(Screenshot grounding data)

* * * * * * * * *

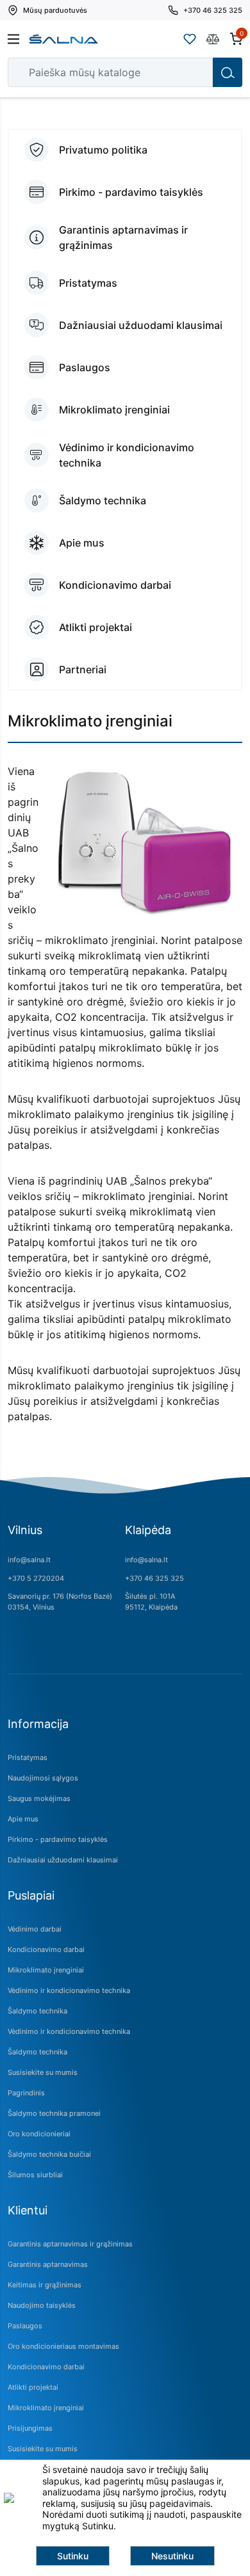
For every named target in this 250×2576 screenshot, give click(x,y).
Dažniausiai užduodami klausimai (63, 1859)
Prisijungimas (30, 2428)
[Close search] (194, 72)
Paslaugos (25, 2325)
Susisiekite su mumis (43, 2072)
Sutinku (72, 2555)
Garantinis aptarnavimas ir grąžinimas (70, 2243)
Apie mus (23, 1818)
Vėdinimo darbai (35, 1928)
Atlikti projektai (33, 2387)
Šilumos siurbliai (35, 2174)
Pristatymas (27, 1757)
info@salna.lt (29, 1559)
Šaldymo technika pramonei (54, 2113)
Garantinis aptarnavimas (48, 2264)
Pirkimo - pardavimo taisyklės (58, 1839)
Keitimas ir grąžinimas (44, 2284)
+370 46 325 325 (154, 1578)
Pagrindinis (26, 2092)
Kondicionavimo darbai (46, 1949)
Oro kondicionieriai (39, 2133)
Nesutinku (172, 2555)
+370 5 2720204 (36, 1578)
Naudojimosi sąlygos (43, 1777)
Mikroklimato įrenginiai (46, 1969)
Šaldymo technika (37, 2010)
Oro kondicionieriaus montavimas (63, 2346)
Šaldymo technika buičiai (49, 2154)
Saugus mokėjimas (39, 1798)
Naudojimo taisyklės (42, 2305)
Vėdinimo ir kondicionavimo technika (69, 1990)
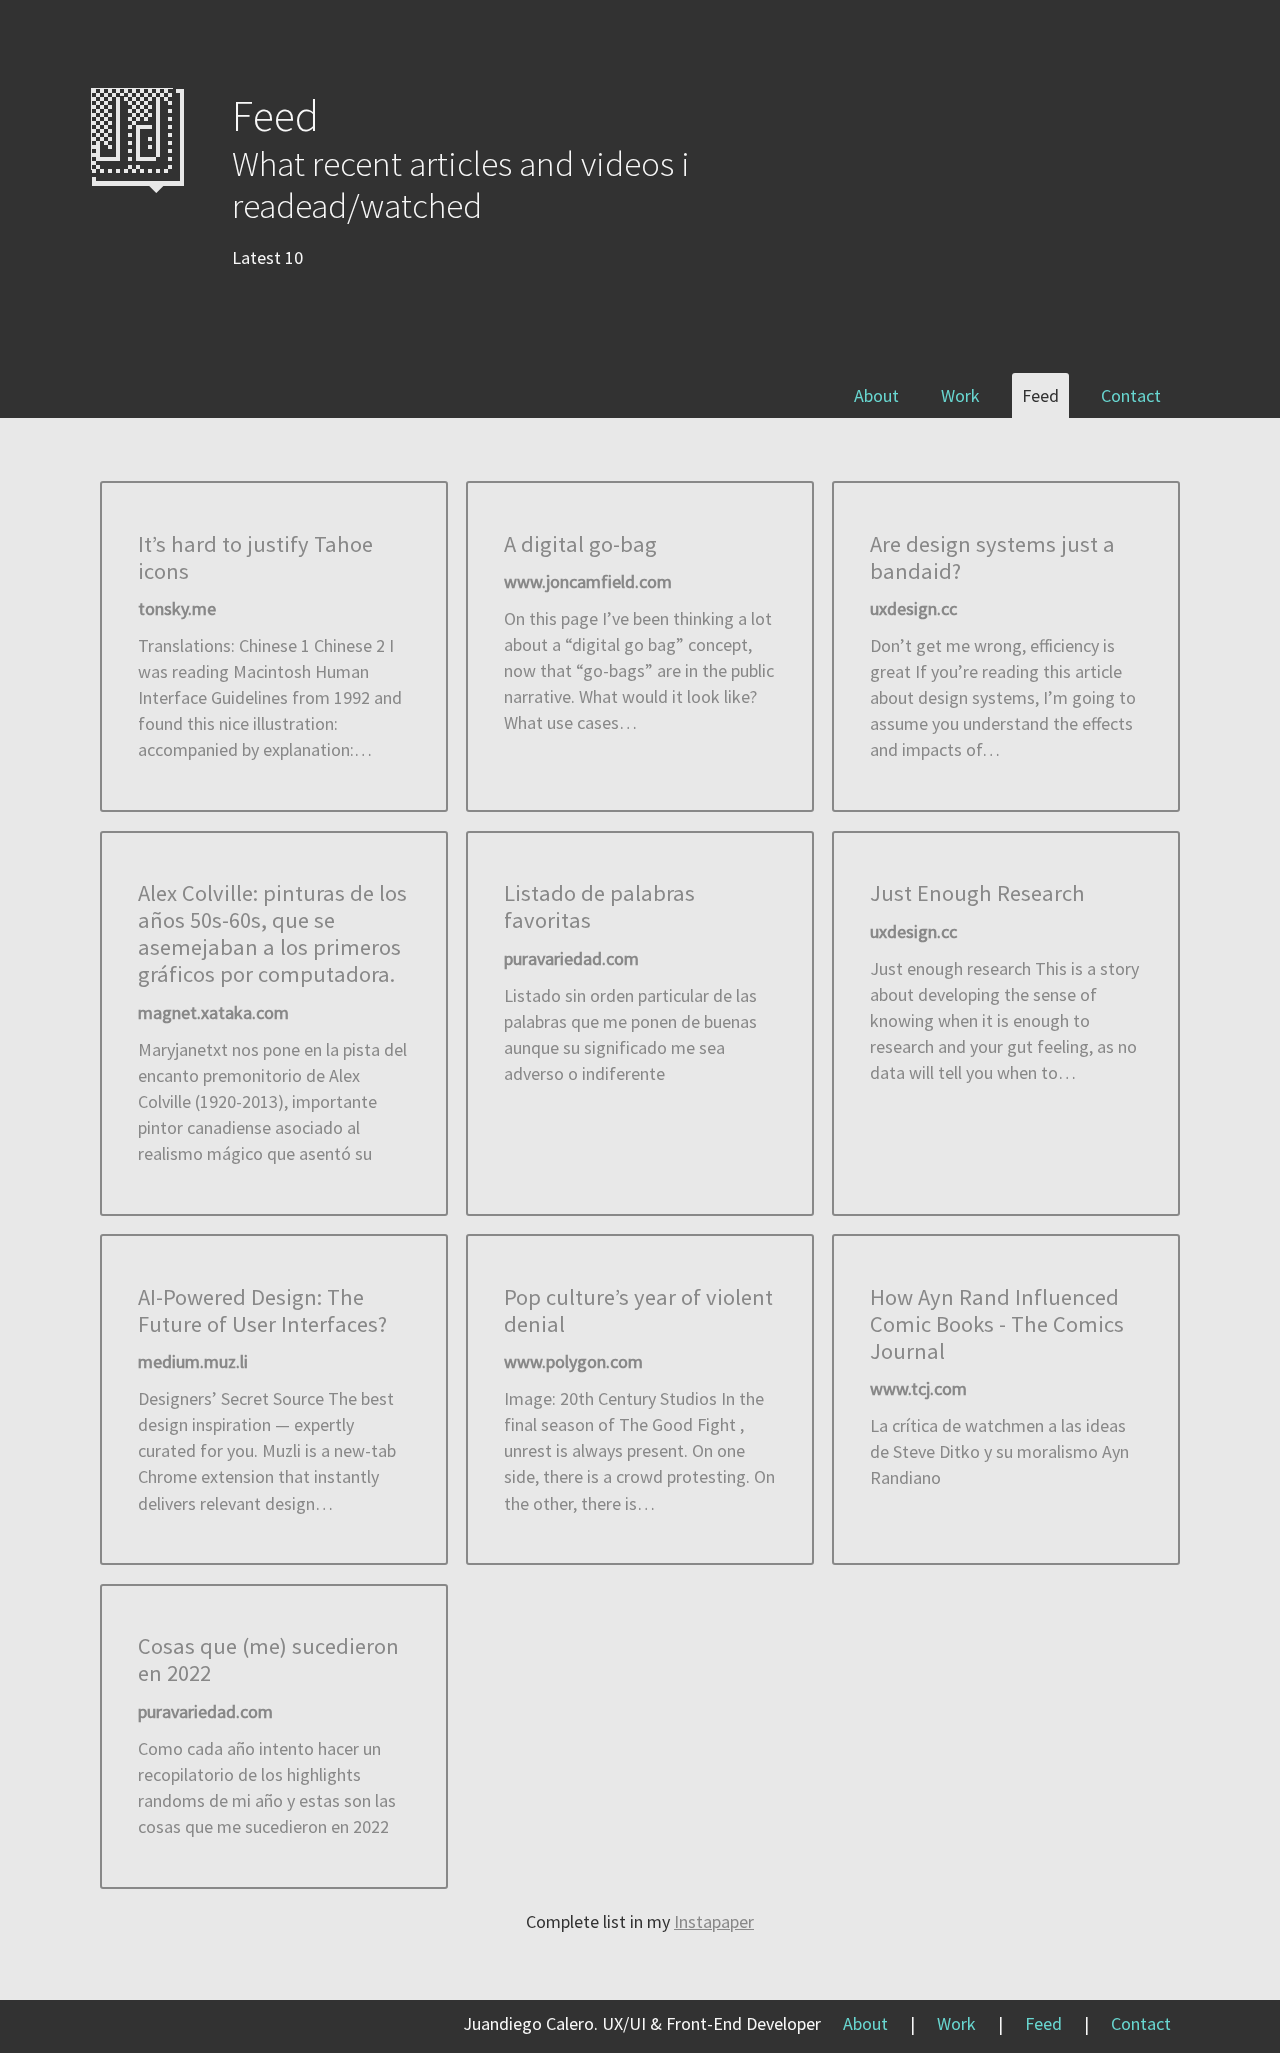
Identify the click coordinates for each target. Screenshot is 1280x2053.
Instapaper (714, 1921)
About (876, 395)
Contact (1131, 395)
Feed (1040, 395)
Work (960, 395)
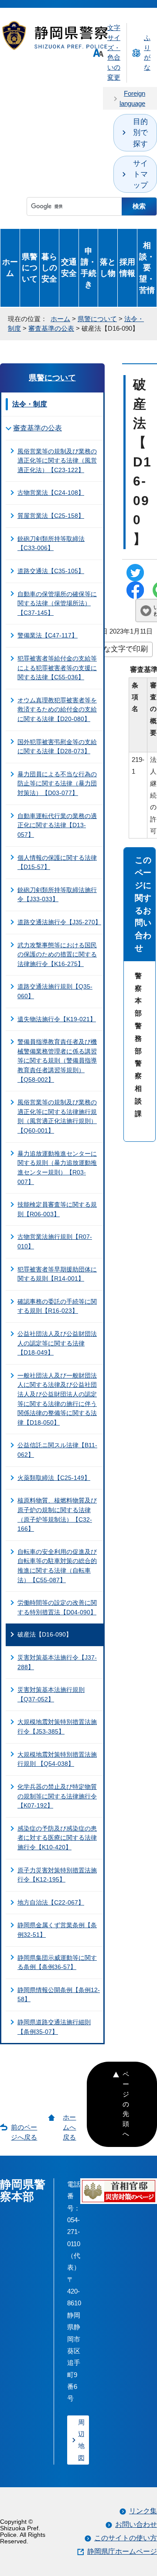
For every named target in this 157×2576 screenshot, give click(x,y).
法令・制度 (29, 404)
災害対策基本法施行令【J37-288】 (57, 1662)
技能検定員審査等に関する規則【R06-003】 (57, 1209)
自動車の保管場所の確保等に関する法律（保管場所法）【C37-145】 (57, 603)
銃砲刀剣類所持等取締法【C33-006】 (51, 543)
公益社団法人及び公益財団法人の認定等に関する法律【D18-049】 (57, 1343)
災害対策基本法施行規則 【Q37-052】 (51, 1694)
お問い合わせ (136, 2524)
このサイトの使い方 (125, 2538)
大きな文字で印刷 (118, 648)
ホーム (10, 267)
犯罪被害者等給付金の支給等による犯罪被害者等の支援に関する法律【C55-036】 (57, 668)
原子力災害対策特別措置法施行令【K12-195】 (57, 1875)
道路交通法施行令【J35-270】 (59, 922)
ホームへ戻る (69, 2127)
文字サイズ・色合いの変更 (113, 52)
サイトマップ (140, 174)
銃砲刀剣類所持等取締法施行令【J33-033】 (57, 894)
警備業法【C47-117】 (47, 635)
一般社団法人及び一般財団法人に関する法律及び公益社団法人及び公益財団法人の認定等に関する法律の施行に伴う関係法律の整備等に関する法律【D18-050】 (57, 1399)
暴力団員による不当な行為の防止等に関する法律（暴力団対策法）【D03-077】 (57, 783)
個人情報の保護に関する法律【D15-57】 (57, 862)
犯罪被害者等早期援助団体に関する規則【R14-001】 (57, 1274)
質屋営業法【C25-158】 (50, 515)
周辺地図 (81, 2440)
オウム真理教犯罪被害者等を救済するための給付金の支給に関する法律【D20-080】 (57, 709)
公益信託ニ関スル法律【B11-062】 (57, 1450)
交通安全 (69, 267)
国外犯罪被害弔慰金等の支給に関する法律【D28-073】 (57, 746)
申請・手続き (88, 267)
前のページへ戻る (24, 2132)
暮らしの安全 (49, 268)
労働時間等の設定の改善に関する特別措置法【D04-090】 (57, 1607)
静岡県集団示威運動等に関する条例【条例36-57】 (57, 1962)
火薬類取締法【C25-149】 (53, 1477)
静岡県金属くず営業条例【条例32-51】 (57, 1930)
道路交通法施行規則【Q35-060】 (54, 991)
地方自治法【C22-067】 (50, 1902)
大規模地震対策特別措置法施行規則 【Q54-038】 (57, 1759)
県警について (30, 268)
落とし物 (108, 267)
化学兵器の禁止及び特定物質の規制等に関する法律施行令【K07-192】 (57, 1796)
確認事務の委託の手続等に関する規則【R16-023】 (57, 1306)
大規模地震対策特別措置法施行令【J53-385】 (57, 1726)
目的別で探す (140, 132)
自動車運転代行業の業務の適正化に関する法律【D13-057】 (57, 825)
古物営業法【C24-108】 (50, 492)
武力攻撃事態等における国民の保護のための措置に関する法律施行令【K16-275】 (57, 954)
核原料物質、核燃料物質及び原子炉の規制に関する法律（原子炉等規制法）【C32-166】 (57, 1514)
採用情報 (127, 267)
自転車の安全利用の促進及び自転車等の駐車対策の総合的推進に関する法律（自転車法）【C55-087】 (57, 1565)
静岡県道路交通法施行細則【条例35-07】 (54, 2027)
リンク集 (143, 2511)
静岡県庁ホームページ (122, 2551)
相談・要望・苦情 (147, 268)
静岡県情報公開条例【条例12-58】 (58, 1994)
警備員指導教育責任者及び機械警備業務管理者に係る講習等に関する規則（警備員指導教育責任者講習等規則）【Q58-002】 (57, 1060)
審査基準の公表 (51, 328)
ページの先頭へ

* * * * * * * * *

**AIM OF THE TASK:** Copy range, inclusive: the line holding "暮らしの安全 (49, 268)" to the line holding "大規模地震対策特別措置法施行規則 【Q54-038】 (57, 1759)". Reproduce exactly those lines of the records above and no others.

**SOLUTION TO THIS TASK:**
暮らしの安全 (49, 268)
労働時間等の設定の改善に関する特別措置法【D04-090】 (57, 1607)
静岡県集団示威運動等に関する条例【条例36-57】 (57, 1962)
火薬類取締法【C25-149】 (53, 1477)
静岡県金属くず営業条例【条例32-51】 (57, 1930)
道路交通法施行規則【Q35-060】 (54, 991)
地方自治法【C22-067】 (50, 1902)
大規模地震対策特別措置法施行規則 【Q54-038】 (57, 1759)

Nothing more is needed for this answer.